Re: [PATCH 3/3] xen-blkfront: dynamic configuration of per-vbd resources
From: Roger Pau Monné
Date: Mon Jul 25 2016 - 08:11:48 EST
On Mon, Jul 25, 2016 at 07:08:36PM +0800, Bob Liu wrote:
>
> On 07/25/2016 06:53 PM, Roger Pau Monné wrote:
> ..[snip..]
> >>>> * We get the device lock and blk_mq_freeze_queue() in dynamic_reconfig_device(),
> >>>> and then have to release in blkif_recover() asynchronously which makes the code more difficult to readable.
> >>>
> >>> I'm not sure I'm following here, do you mean that you will pick the lock in
> >>> dynamic_reconfig_device and release it in blkif_recover? Why wouldn't you
> >>
> >> Yes.
> >>
> >>> release the lock in dynamic_reconfig_device after doing whatever is needed?
> >>>
> >>
> >> Both 'dynamic configuration' and migration:xenbus_dev_resume() use { blkfront_resume(); blkif_recover() } and depends on the change of xbdev->state.

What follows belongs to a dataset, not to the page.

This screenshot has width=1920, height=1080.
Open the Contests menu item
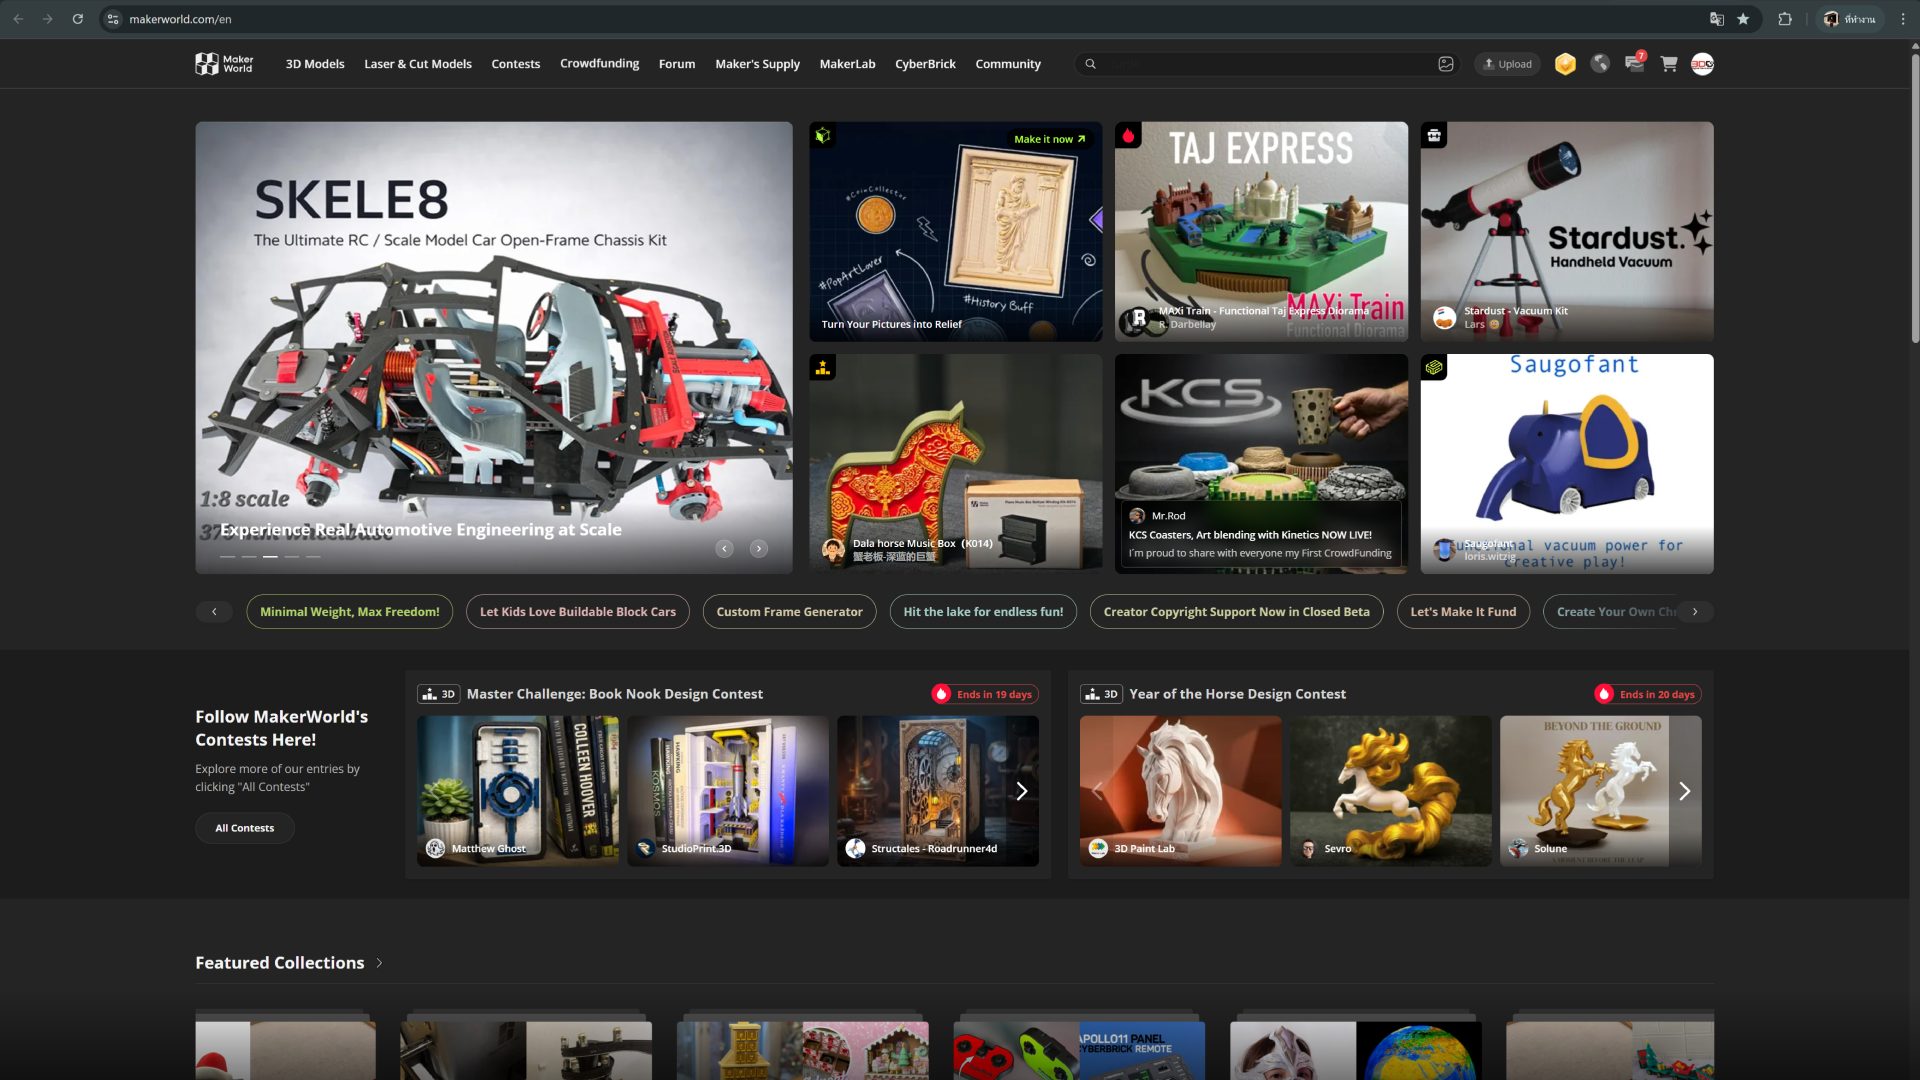click(x=515, y=64)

> >> If they happen simultaneously, the State machine of xbdev->state is going to be a mess and very difficult to track.
> >>
> >> The lock(actually a mutex) is like a big lock to make sure no race would happen at all.
> >
> > So the only thing that you should do is set the frontend state to closed and
> > wait for the backend to also switch to state closed, and then switch the
> > frontend state to init again in order to trigger a reconnection.
> >
>
> But if migration:xenbus_dev_resume() is triggered at the same time, any state be set might be changed.
> =====
> E.g
> Dynamic_reconfig_device: Migration:xenbus_dev_resume()
>
> Set the frontend state to closed
>
> ^^^^
> frontend state will be reset to XenbusStateInitialising by xenbus_dev_resume()
>
> Wait for the backend to also switch to state closed
This is not really a race, the backend will not switch to state closed, and
instead will appear at state init again, which is what we wanted anyway in
order to reconnect, so I don't see an issue with this flow.
> =====
> Similar situation may happen at any other place regarding set the state.

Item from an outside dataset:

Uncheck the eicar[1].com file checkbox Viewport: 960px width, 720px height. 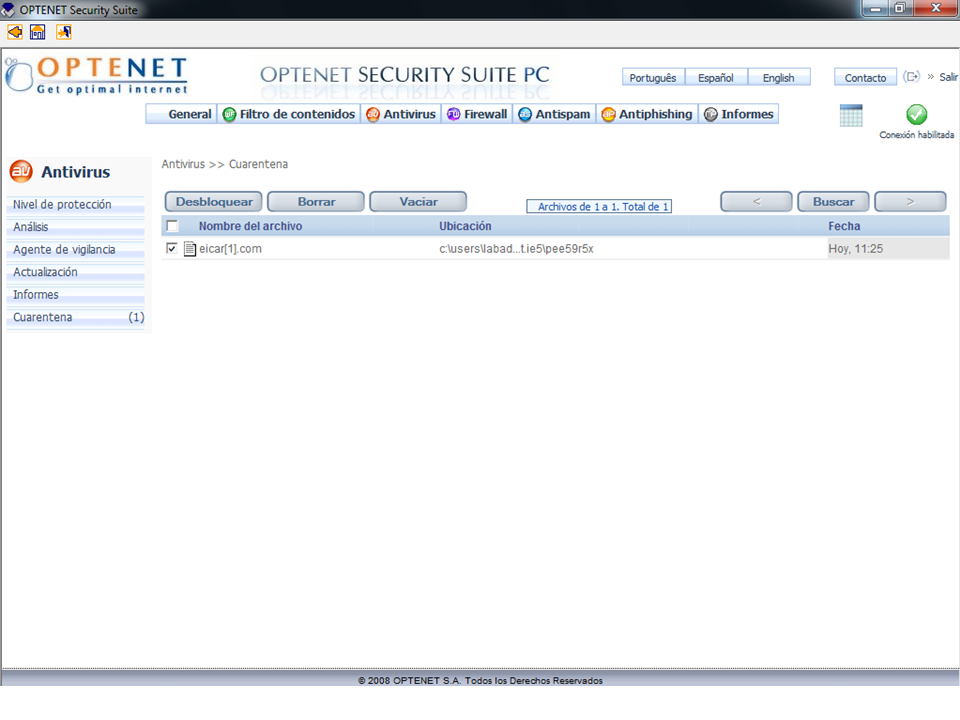(172, 248)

Right, but I don't see how your proposed patch also avoids this issues. I
see that you pick the device lock in dynamic_reconfig_device, but I don't
see xenbus_dev_resume picking the lock at all, and in any case I don't think
you should prevent the VM from migrating.
Depending on the toolstack it might decide to kill the VM because it has not
been able to migrate it, in which case the result is not better.
Roger.